Escrito quando Kropotkin beirava os 60 anos, Ajuda Mútua – que bem merece uma nova edição em português – tem atualidade dramática. Ali afloram tanto o revolucionário quanto o cientista. Embora entusiasmado com a obras de Darwin (como também o foi Marx), Kropotkin confronta os darwinistas que veem na competição e e na sobrevivência do mais apto a forma essencial de evolução das espécies. E volta-se em especial contra os liberais que usam o argumento para defender a sociedade de todos contra todos. Com base em seus estudos científicos e em suas observações da natureza, argumenta que a cooperação, a colaboração e a ajuda mútua são no mínimo igualmente importantes. Apoia-se em inúmeros exemplos destas práticas do mundo natural. E, em divergência com o idealismo de Rousseau, defende que elas não expressam um etéreo “amor universal” – mas de “um instinto que se desenvolveu lentamente entre animais e seres humanos, ao longo de uma evolução extremamente longa, a qual ensinou tanto aos animais quanto aos homens a força que podem obter da prática de apoio e ajuda mútuos, e as alegrias que podem encontrar na vida social”

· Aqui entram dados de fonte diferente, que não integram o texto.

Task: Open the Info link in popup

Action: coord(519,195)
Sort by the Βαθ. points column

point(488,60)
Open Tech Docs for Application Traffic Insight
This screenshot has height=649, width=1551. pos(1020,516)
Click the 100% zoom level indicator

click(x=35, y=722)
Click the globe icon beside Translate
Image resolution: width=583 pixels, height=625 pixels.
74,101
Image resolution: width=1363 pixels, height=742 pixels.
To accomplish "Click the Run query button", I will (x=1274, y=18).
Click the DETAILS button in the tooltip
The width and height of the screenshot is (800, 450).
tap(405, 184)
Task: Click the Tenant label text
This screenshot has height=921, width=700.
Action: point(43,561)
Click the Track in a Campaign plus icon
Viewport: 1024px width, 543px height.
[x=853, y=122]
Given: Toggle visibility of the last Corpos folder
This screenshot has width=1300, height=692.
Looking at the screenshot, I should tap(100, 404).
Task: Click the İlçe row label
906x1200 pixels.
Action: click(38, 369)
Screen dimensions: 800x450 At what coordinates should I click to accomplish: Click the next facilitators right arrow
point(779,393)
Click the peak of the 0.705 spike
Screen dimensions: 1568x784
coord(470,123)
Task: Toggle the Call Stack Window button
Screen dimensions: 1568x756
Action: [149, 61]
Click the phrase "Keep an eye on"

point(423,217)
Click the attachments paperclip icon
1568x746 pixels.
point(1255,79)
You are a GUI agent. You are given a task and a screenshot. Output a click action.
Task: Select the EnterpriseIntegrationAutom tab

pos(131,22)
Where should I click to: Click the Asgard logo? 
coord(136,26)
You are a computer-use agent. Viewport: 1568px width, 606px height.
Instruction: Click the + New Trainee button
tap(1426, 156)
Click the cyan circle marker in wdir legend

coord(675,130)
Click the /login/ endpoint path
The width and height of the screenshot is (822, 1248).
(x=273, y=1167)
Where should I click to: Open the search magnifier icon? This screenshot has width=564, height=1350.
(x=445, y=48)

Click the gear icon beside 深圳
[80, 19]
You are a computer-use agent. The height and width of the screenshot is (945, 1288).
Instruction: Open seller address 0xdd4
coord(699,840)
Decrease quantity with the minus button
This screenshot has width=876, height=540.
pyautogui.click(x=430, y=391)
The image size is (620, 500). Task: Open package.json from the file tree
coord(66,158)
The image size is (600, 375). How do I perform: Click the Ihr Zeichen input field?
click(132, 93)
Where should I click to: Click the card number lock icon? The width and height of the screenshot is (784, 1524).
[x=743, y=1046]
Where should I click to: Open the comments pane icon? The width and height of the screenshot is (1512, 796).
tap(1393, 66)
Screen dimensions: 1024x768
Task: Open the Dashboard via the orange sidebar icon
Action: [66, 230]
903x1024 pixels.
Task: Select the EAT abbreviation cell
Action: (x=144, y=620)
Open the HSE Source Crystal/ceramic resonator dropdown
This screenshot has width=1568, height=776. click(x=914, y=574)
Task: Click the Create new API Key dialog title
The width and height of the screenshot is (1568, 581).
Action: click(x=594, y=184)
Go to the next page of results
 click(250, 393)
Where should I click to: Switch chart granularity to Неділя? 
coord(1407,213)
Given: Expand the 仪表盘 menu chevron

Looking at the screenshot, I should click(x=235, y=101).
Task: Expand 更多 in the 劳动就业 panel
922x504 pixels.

O anarco-comunismo de Kropotkin leva-o a propor a coletivização das riquezas, que no entanto não seriam geridas por um Estado central, mas por federações de coletivos autônomos territorializados. Para ele, as ideias igualitárias, muito antes de serem formuladas por filósofos, emergiram, ao longo da História, de um impulso atávico ao apoio mútuo. Ele estaria presente nas sociedades tribais, nas comunidades aldeãs, nas guildas medievais ou nas sociedades de assistência mútua entre trabalhadores — embriões dos sistemas estatais de Previdência. Esta tendência teria se defrontado sempre com a tendência ao autoritarismo, expresso pelo surgimento de elites e governos.

Ninguém precisa comprar o pacote completo das ideias de Kropotkin. A ideia de que o choque entre comunidade e autoridade é permanente ao longo do tempo parece desconsiderar as especificidades de cada formação histórica, e em especial as classes sociais atuantes em cada época. A recusa do anarquismo a qualquer tipo de relação com o poder sobre impediu que o comunismo federativo imaginado pelo revolucionário russo se efetivasse – a não ser em situações muito particulares e sempre por períodos efêmeros.

Mas como ressalta o texto póstumo de David Graeber que Outras Palavras publica hoje – prefácio à nova edição em inglês de Mutual Aid – há pelo menos duas excelentes razões para ler o príncipe anarco-comunista hoje. A primeira é seu magistral combate contra a tentativa, feita há mais de um século e meio pelas classes dominantes, de “naturalizar” as lógicas capitalistas; de sustentar que o estímulo à competição infernal e a recusa à colaboração baseiam-se no “caráter egoísta” do ser humano. A segunda é o alerta – implícito em Kropotkin e exposto por Graeber – aos que querem superar o capitalismo. Jamais será possível, sugerem eles, enquanto não se compreender que valores como a generosidade, a cooperação e o altruísmo têm potência revolucionária, e não podem ser vistos como meras “ilusões burguesas”. E enquanto não se superar o rivalismo narcísico cuja presença é testemunho de um darwinismo vulgar, típico do modo burguês de estar no mundo.